◆ WHAT NEEDS TO BE DONE
Within the material below, transcribe exactly the lines from the one holding "The image size is (1024, 561)." through the one holding "Task: Select the", keeping both ends and skipping the rest.

GIVEN INFORMATION Block Start

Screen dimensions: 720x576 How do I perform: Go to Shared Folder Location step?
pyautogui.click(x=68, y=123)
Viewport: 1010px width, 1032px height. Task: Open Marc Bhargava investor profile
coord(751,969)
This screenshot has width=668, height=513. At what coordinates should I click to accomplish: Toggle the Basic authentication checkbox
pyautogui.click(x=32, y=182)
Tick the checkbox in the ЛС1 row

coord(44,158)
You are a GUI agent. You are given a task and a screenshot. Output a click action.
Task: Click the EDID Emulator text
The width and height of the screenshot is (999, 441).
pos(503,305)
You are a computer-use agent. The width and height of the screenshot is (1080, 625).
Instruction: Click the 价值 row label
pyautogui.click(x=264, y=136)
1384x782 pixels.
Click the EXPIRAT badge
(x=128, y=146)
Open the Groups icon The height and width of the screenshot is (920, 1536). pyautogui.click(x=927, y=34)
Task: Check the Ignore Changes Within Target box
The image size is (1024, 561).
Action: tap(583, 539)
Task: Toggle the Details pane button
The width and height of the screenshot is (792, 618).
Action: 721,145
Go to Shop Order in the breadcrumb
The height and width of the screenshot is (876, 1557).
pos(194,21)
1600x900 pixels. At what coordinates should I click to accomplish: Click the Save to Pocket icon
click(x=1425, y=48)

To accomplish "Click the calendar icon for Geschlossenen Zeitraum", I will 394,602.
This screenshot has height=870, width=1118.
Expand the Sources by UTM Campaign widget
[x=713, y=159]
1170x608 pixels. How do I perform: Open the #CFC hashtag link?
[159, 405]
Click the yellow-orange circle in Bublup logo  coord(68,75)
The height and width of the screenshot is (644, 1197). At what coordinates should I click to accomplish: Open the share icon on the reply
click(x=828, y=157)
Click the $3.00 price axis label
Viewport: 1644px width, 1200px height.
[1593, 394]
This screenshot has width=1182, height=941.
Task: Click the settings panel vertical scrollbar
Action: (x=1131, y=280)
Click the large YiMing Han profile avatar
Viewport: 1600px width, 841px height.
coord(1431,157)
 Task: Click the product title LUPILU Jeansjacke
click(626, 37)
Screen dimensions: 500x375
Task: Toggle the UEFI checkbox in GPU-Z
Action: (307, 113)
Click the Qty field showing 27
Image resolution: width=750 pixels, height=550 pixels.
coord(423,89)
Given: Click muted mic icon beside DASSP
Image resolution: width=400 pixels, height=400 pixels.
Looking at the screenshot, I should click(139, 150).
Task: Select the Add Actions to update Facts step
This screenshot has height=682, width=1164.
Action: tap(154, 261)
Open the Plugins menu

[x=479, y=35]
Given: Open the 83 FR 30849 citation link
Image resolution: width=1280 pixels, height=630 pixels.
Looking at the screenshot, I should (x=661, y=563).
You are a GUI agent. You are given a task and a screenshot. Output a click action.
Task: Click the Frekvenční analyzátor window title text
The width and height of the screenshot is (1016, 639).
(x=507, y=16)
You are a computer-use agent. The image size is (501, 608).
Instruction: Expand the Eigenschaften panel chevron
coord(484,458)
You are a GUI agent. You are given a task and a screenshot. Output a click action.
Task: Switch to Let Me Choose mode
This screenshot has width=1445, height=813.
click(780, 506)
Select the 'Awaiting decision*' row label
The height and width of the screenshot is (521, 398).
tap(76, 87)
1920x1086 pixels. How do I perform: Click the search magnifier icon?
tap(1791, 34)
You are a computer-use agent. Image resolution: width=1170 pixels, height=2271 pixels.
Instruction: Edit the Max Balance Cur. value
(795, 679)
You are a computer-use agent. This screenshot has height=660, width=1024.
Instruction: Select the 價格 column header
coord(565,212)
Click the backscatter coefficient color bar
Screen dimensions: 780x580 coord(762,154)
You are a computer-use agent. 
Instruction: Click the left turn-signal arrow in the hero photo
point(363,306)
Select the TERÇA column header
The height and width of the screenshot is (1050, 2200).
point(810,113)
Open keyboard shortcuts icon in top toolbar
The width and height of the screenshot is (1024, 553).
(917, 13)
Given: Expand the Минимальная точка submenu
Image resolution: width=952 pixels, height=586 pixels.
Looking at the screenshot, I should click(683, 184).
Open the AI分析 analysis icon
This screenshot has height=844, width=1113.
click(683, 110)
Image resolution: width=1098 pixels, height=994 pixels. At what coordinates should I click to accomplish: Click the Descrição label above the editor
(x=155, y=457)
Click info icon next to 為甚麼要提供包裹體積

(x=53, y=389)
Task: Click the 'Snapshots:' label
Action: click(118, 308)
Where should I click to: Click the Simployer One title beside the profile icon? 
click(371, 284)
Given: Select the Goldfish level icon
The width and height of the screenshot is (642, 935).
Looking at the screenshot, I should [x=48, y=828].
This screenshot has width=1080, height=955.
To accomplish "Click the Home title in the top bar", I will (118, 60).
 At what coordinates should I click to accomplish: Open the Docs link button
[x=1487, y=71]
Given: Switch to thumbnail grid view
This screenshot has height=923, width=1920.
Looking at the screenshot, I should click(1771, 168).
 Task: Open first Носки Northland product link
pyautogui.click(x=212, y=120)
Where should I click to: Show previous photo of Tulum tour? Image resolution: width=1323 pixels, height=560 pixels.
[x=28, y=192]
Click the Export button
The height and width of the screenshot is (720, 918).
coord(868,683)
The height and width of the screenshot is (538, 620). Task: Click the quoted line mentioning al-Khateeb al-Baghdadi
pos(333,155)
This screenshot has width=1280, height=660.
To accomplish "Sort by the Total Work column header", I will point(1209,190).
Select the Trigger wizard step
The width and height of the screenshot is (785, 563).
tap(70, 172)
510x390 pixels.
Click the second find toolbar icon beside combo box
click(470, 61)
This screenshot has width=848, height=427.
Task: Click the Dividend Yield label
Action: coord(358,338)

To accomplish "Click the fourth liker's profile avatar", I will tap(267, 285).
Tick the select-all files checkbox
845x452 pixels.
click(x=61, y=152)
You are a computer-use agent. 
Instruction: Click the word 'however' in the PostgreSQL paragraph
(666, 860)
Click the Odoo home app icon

GIVEN INFORMATION Block End

◆ SOLUTION TO THIS TASK
The image size is (1024, 561).
Action: tap(583, 539)
Task: Toggle the Details pane button
The width and height of the screenshot is (792, 618).
Action: 721,145
Go to Shop Order in the breadcrumb
The height and width of the screenshot is (876, 1557).
pos(194,21)
1600x900 pixels. At what coordinates should I click to accomplish: Click the Save to Pocket icon
click(x=1425, y=48)

To accomplish "Click the calendar icon for Geschlossenen Zeitraum", I will 394,602.
This screenshot has height=870, width=1118.
Expand the Sources by UTM Campaign widget
[x=713, y=159]
1170x608 pixels. How do I perform: Open the #CFC hashtag link?
[159, 405]
Click the yellow-orange circle in Bublup logo  coord(68,75)
The height and width of the screenshot is (644, 1197). At what coordinates should I click to accomplish: Open the share icon on the reply
click(x=828, y=157)
Click the $3.00 price axis label
Viewport: 1644px width, 1200px height.
[1593, 394]
This screenshot has width=1182, height=941.
Task: Click the settings panel vertical scrollbar
Action: (x=1131, y=280)
Click the large YiMing Han profile avatar
Viewport: 1600px width, 841px height.
coord(1431,157)
 Task: Click the product title LUPILU Jeansjacke
click(626, 37)
Screen dimensions: 500x375
Task: Toggle the UEFI checkbox in GPU-Z
Action: (307, 113)
Click the Qty field showing 27
Image resolution: width=750 pixels, height=550 pixels.
coord(423,89)
Given: Click muted mic icon beside DASSP
Image resolution: width=400 pixels, height=400 pixels.
Looking at the screenshot, I should click(139, 150).
Task: Select the Add Actions to update Facts step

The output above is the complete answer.